The Dow Jones Industrial Average (DIA) hit a new nominal high last week, closing above 16,000 for the first time in its century-plus history. The index could have been closer to 17,000 if International Business Machines (IBM) had produced even an average market return thus far in 2013.
IBM held a whopping 11.23% weighting in the index at the beginning of the year. IBM has produced a price return of -6% in 2013, battling Caterpillar (CAT) for worst performance amongst the index's thirty constituents. Given the large weighting of IBM in the Dow, if "Big Blue" had returned the 21% average return of the index, then the Dow Jones Industrial Average would be roughly 3% higher, or 500 points higher than its current level, moving the index closer to 17,000 than 16,000.
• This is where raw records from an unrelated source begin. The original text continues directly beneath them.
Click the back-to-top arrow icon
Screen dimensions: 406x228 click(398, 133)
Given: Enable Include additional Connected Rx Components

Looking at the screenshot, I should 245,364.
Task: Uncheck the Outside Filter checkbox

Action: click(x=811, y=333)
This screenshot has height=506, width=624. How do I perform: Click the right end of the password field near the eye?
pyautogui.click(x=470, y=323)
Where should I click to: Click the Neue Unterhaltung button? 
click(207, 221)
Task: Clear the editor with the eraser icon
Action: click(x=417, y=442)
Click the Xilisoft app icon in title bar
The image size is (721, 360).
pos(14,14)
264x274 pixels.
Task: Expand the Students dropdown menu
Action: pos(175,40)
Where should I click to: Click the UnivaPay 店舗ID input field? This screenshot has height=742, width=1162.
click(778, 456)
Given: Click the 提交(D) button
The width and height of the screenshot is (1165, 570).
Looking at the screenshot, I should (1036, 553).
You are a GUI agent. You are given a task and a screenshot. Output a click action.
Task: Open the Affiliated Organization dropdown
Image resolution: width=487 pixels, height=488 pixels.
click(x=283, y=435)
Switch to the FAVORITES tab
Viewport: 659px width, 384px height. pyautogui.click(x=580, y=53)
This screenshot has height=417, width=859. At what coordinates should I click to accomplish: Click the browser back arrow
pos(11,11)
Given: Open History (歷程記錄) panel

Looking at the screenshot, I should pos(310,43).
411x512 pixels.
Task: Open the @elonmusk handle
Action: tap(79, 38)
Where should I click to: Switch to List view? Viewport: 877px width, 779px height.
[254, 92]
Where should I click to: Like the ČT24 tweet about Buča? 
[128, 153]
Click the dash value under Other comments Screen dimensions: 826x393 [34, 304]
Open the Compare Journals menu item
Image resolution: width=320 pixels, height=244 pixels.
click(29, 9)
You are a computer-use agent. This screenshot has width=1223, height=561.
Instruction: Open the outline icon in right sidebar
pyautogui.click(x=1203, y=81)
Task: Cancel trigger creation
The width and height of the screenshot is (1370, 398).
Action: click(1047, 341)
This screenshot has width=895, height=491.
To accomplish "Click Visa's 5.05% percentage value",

I wrote Monday in my article Dow 16,000 Versus Its 2007 Peak while the Dow's adjusted price-weighting and narrow coverage universe are archaic and anachronistic in the days of computerized calculations and alternative weightings, the DJIA has retained its status as a stock market bellwether. Given its long track record, the Dow Jones Industrial Average is a piece of Americana, and Dow 16,000 resonates with the average American. Even if a mere nine stocks account for half its value, this is still the gauge mentioned first on the nightly news and the figure most likely to be at the grasp of the novice investor. If you have looked at Dow 16,000 and made associations with your portfolio, understand that the Dow Jones Industrial Average may not be a good representation for your domestic equity risk. Dow 16,000 could have easily been Dow 16,500 if the index's largest beginning of the year constituent had not turned into an outsized laggard in 2013.